[Requirement]: Please set down the data word for word; images do not go in the copy.

·····

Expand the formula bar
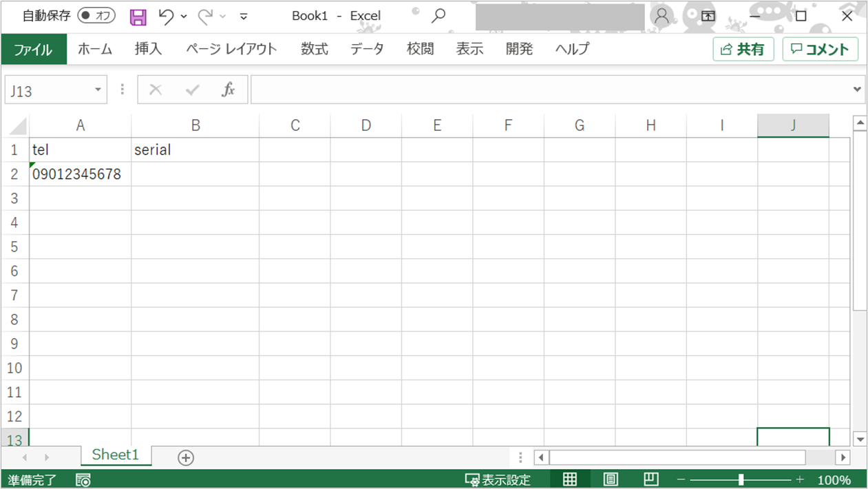Image resolution: width=868 pixels, height=489 pixels. click(x=857, y=90)
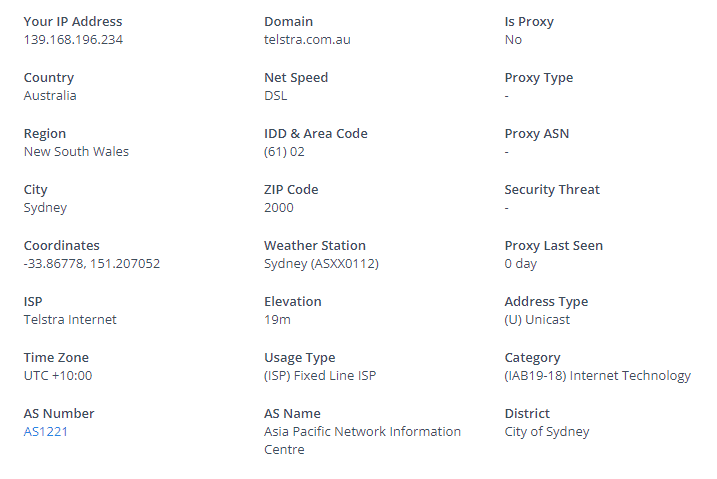Select the City value Sydney
Image resolution: width=717 pixels, height=479 pixels.
pos(45,208)
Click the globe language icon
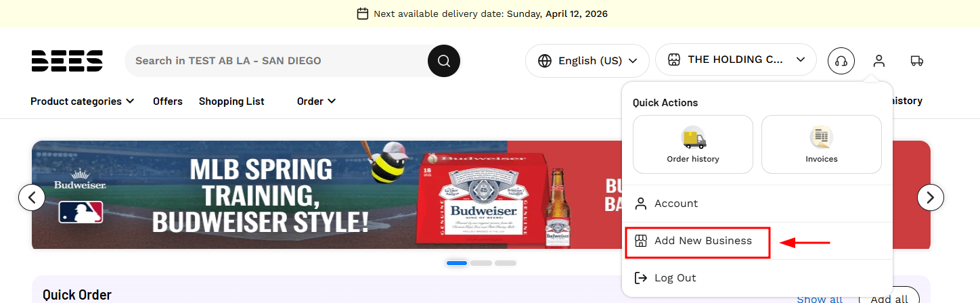Image resolution: width=980 pixels, height=303 pixels. [545, 61]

·····

[Exercise result]:
Expand the formula bar
Image resolution: width=868 pixels, height=489 pixels. click(x=857, y=90)
Select the City value Sydney
Image resolution: width=717 pixels, height=479 pixels.
pos(45,208)
Click the globe language icon
Image resolution: width=980 pixels, height=303 pixels. [545, 61]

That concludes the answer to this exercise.